Every so often I’ll tell my son the car is making strange noises and that I need to listen just to get a break from hearing him talk.
One of My Ex’s was absolutely beautiful. But, it didn’t workout because all she wanted to do was SWING.
I miss third grade.
I try to live my life everyday as if it were my last. And who wants to do laundry on their last day? Not me…

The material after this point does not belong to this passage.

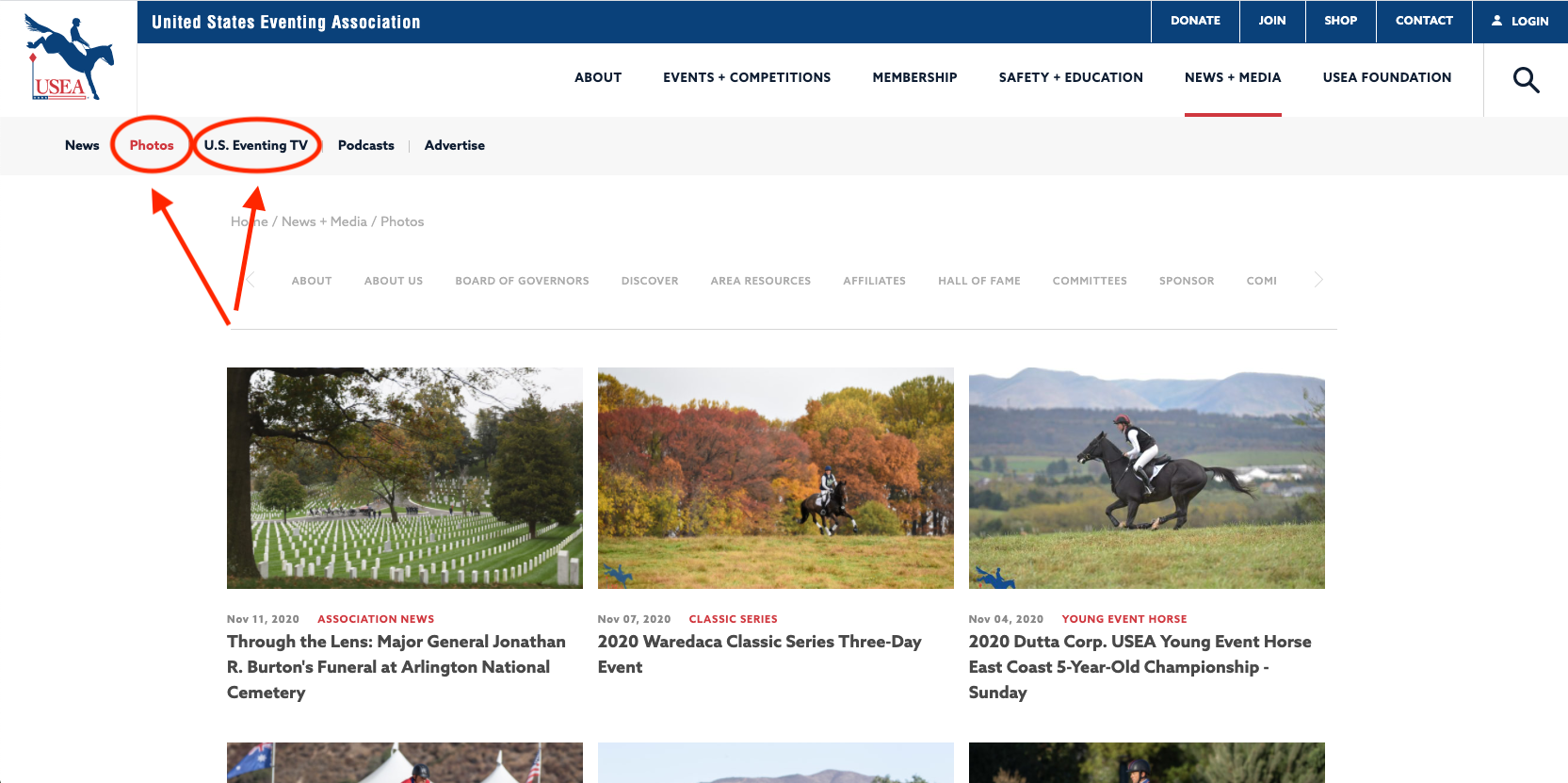Go to U.S. Eventing TV
Viewport: 1568px width, 783px height.
point(255,145)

My husband asked if I wanted to do something fun today so I left him home with the kids.
Marriage is easy.
Me: *needles jabbing me thousands of times for a tattoo* So rad
Also Me: *one needle, one jab at the dentist* Our Father, who art in heaven
One tricky thing about kids crying is trying to determine if they broke a crayon or got their arm stuck in a piece of farming equipment.
the $25 stuffed animal gets me every time
‘Behooves’ seems like a word only a fancy talking horse would use.
-me, at 3:42am
Cop: did you even see what that sign said?
Me: oh, no I don’t know sign language…
If you see a road sign that says ‘Survey Crew Ahead’, they do not want you to stop and answer questions. I know that now.
I’d really like for my friends to host an intervention for me, there’s nothing wrong or anything, I just think it would be cool to see everyone
BRB YOU GUYS, I GOTTA DO THIS FACEBOOK QUIZ TO FIND OUT WHAT BREED OF CAT I AM
BOSS: It’s come to my attention that you’ve disabled attachments for emails. You have to fix that.
BUDDHA: But attachments cause suffering.
INSTRUCTIONS FOR HUSBANDS TOLD TO DO LAUNDRY:
1.Know when to hold em
2.Know when to fold em
3.Know when to walk away
4.Know when to run
I just cross-bred a crocodile and a homing pigeon. I expect that’ll come back to bite me.
You disagree with me and I bring out the spiked minion bat to put you in your place
If you ever see me ironing and smiling, know that I have been body snatched like one of those Stepford wives.
If by loaded the dishwasher you mean did I just take eleven shots of tequila, then yes, the dishwasher is loaded
THE INVENTOR OF KUNG FU FIGHTING: what if I told you that you could be fast as lightning and just a little bit frightening
“No more screen-time! Don’t worry about other people think of you! No snacks before dinner! Clean up this mess immediately!”
Me, parenting, while I scroll my phone to see if people liked my posts while eating Cheetos in my dirty kitchen.
FAMILY MEETING!
And, just like that, dad had the whole house to himself…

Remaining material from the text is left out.